Go to the line with "This screenshot has width=729, height=560." in the records below, then output it and each following line exactly, up to and including the line with "You are a computer-use agent. Image". Skip pictures and add nothing.

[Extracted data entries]

= = = = = = =

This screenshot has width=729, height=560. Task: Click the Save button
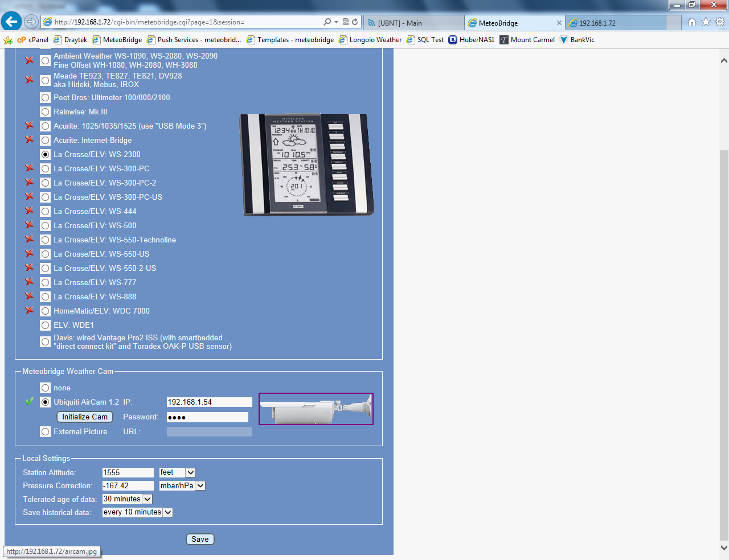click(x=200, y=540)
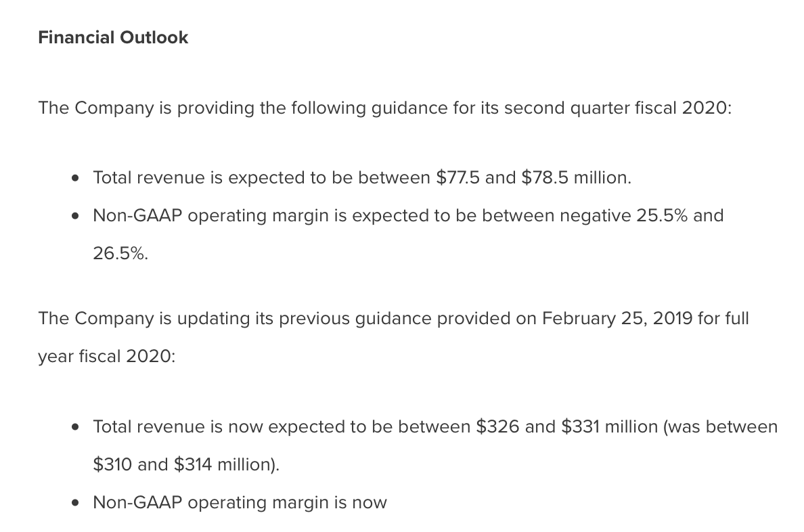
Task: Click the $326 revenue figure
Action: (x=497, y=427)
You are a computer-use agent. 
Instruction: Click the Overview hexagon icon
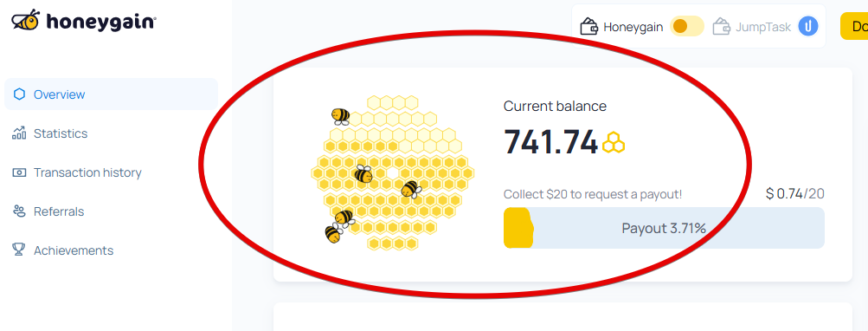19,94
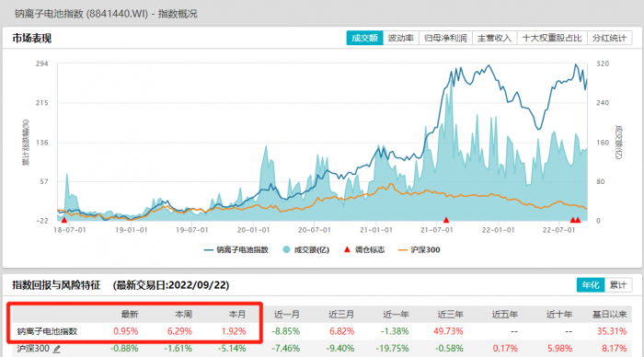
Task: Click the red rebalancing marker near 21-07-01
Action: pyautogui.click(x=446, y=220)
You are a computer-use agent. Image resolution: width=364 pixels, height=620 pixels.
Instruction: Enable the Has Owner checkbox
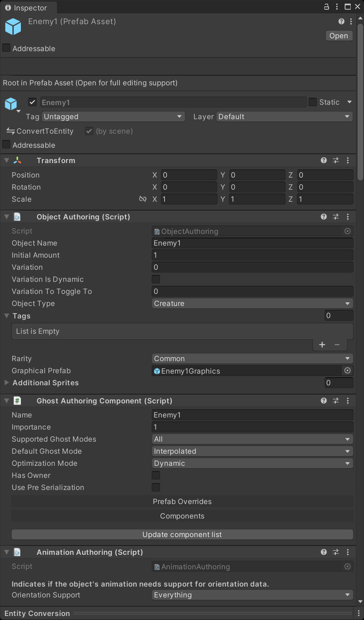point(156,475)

= = = = = = =

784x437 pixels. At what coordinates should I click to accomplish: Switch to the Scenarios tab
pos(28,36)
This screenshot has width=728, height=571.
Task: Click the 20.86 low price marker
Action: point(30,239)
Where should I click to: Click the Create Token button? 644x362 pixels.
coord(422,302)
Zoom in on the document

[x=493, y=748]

= = = = = = =

## Your solution
This screenshot has width=729, height=560. Task: Click the Save button
click(x=200, y=540)
Task: Click the $326 revenue figure
Action: (x=497, y=427)
You are a computer-use agent. 
Instruction: Click the Overview hexagon icon
19,94
Task: Click the red rebalancing marker near 21-07-01
Action: pyautogui.click(x=446, y=220)
You are a computer-use agent. Image resolution: width=364 pixels, height=620 pixels.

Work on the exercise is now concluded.